=== Section Start ===

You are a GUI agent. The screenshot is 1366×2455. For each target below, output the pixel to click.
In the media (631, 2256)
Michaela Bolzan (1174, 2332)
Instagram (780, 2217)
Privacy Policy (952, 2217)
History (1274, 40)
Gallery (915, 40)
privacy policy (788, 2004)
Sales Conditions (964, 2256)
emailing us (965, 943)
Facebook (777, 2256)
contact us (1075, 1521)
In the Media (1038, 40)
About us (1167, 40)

=== Section End ===
=== Section Start ===

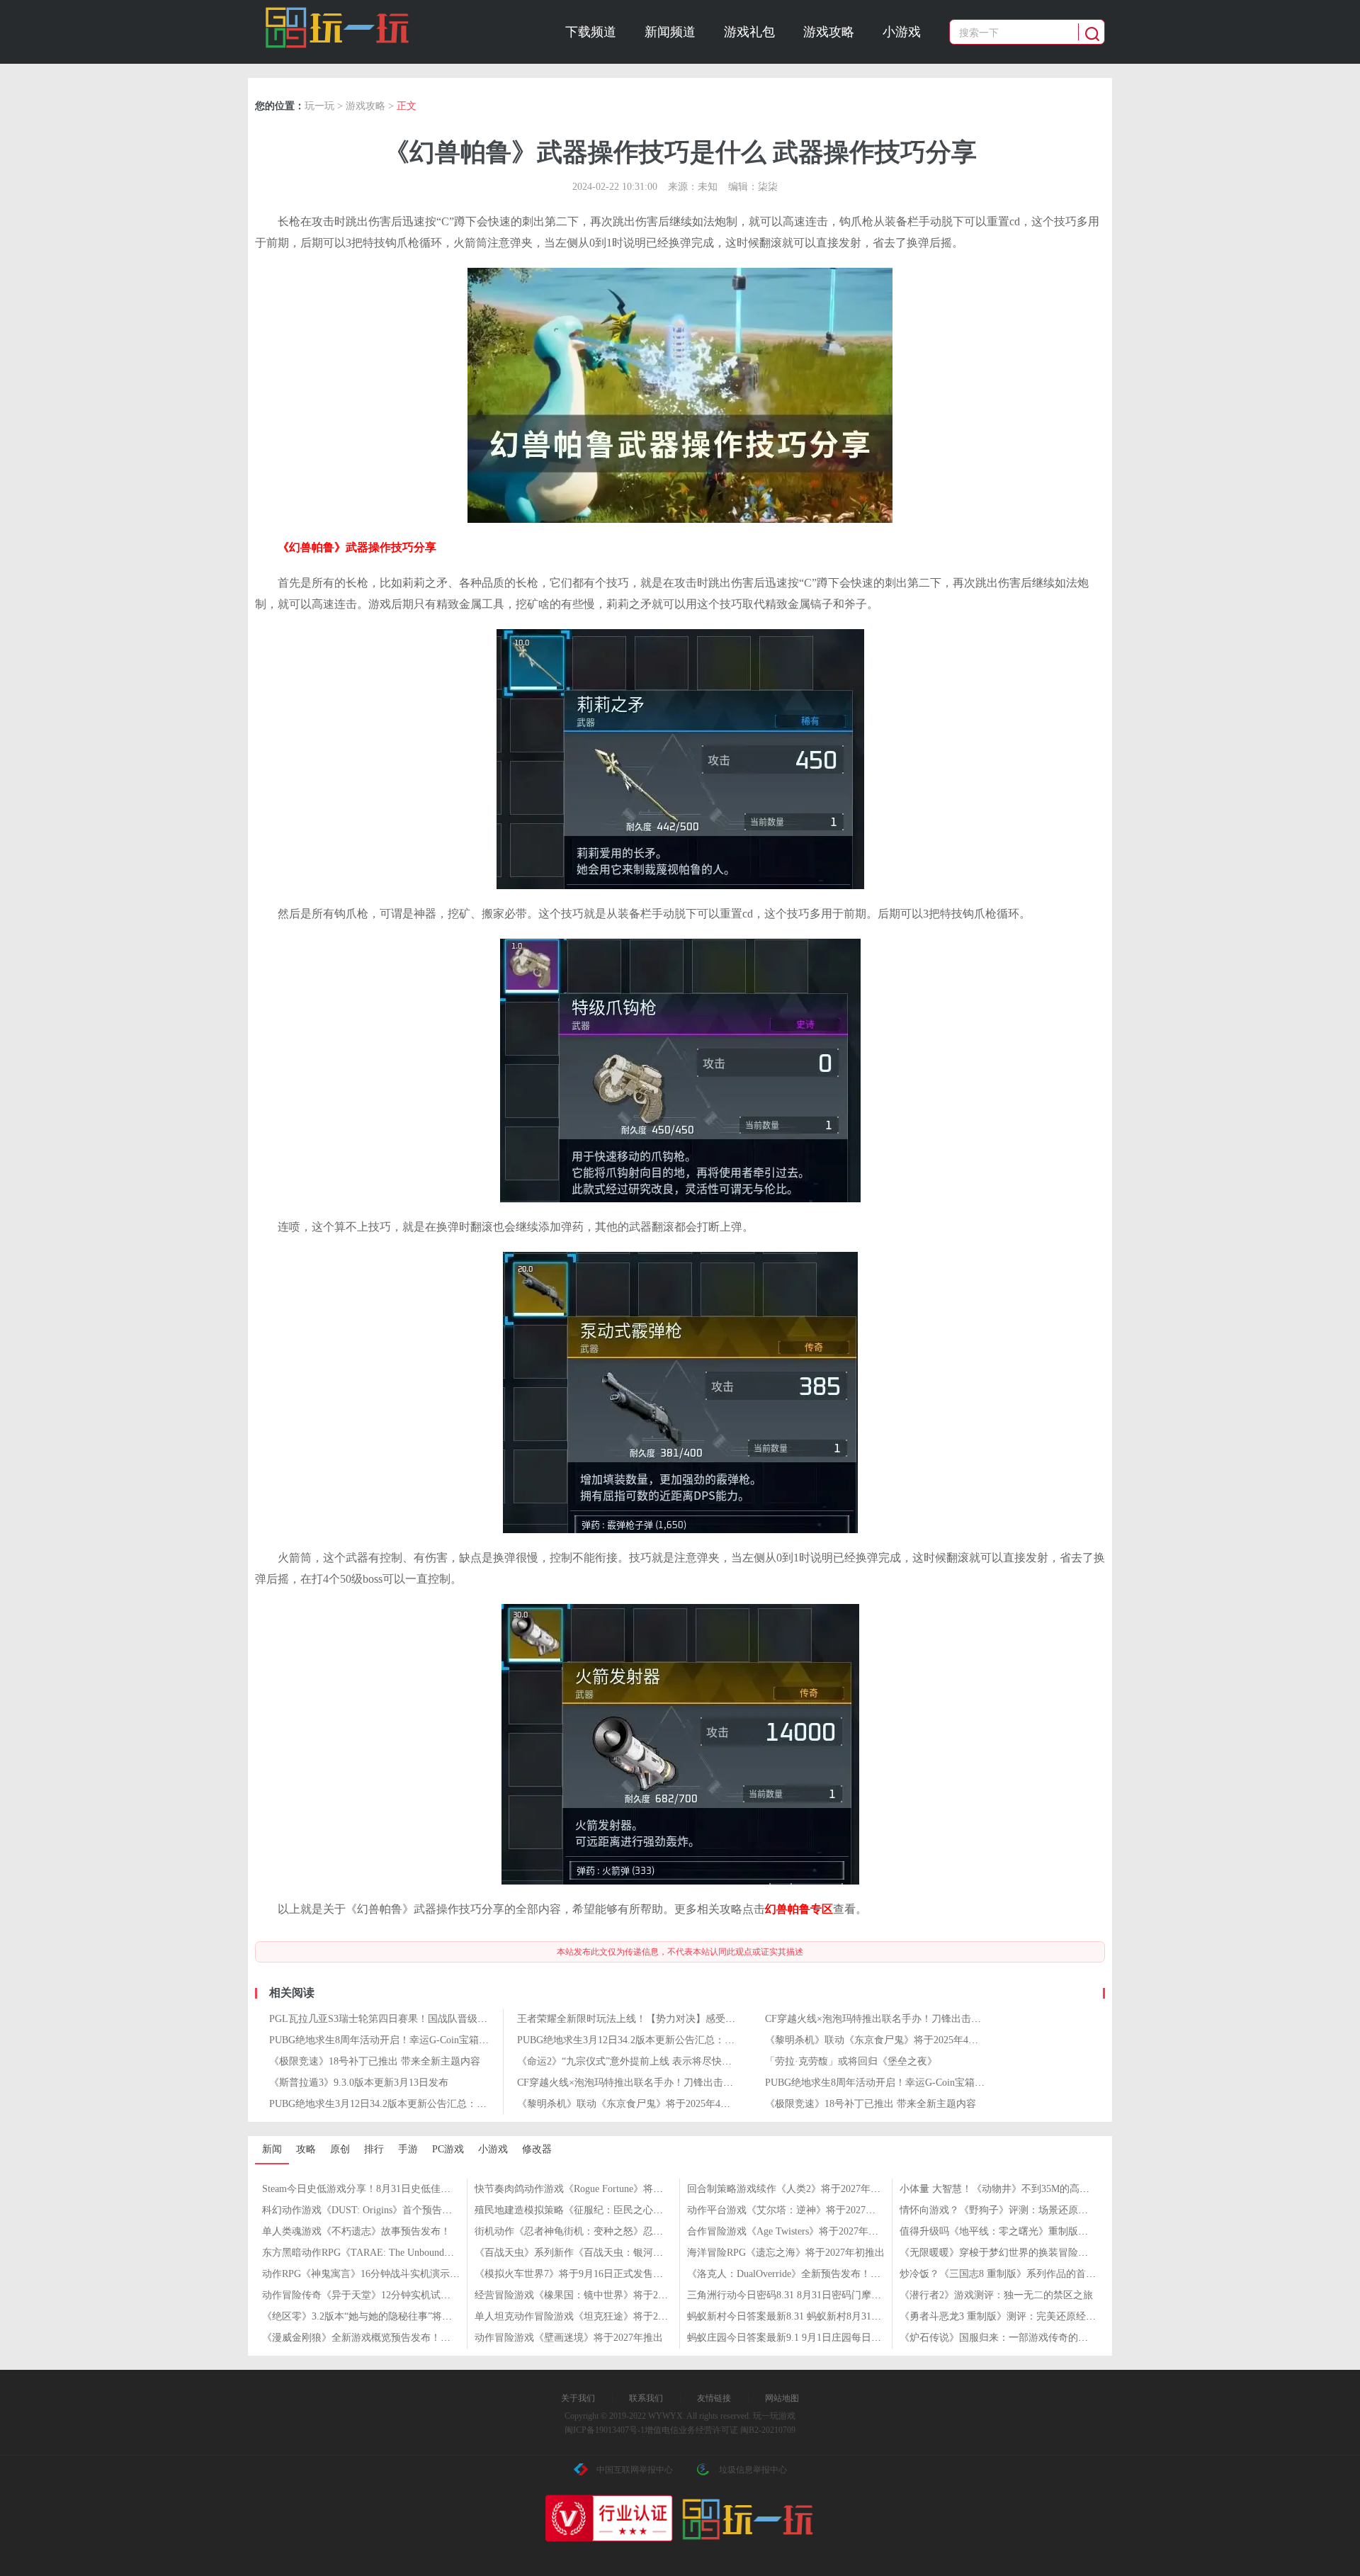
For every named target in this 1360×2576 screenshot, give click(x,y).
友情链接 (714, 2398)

=== Section End ===
=== Section Start ===

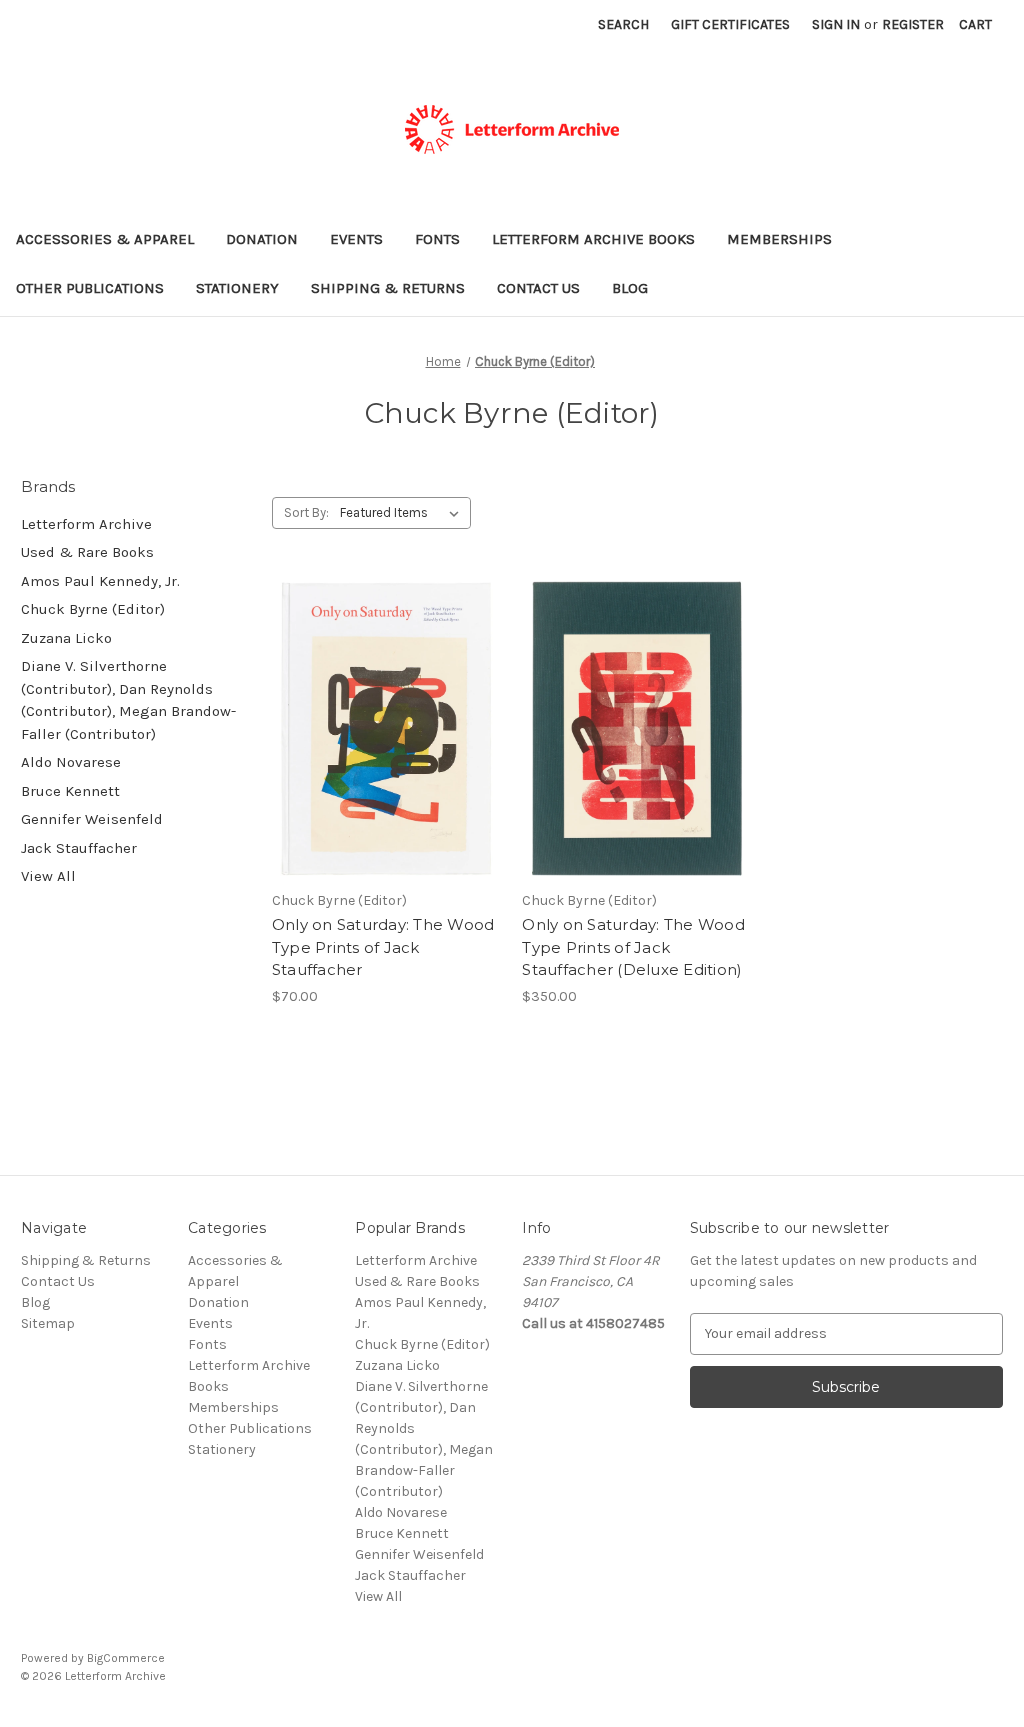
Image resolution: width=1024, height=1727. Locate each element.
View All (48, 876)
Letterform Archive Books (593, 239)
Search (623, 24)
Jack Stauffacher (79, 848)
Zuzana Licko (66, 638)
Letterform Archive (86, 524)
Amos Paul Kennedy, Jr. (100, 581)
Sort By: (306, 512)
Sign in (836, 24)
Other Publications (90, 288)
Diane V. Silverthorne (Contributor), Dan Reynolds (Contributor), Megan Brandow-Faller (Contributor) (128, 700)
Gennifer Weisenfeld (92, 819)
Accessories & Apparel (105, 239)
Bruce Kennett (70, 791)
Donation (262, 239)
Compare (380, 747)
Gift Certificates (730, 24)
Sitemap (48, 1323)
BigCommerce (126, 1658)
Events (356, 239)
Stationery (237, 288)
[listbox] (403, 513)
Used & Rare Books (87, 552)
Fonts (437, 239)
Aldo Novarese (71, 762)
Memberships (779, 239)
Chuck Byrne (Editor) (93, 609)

=== Section End ===

EXERCISE DIRECTIONS = Going down the listing above, begin printing at the line with "Sales Conditions (964, 2256)" and finish with the line with "About us (1167, 40)", exactly as they appear.

YOUR SOLUTION =
Sales Conditions (964, 2256)
emailing us (965, 943)
Facebook (777, 2256)
contact us (1075, 1521)
In the Media (1038, 40)
About us (1167, 40)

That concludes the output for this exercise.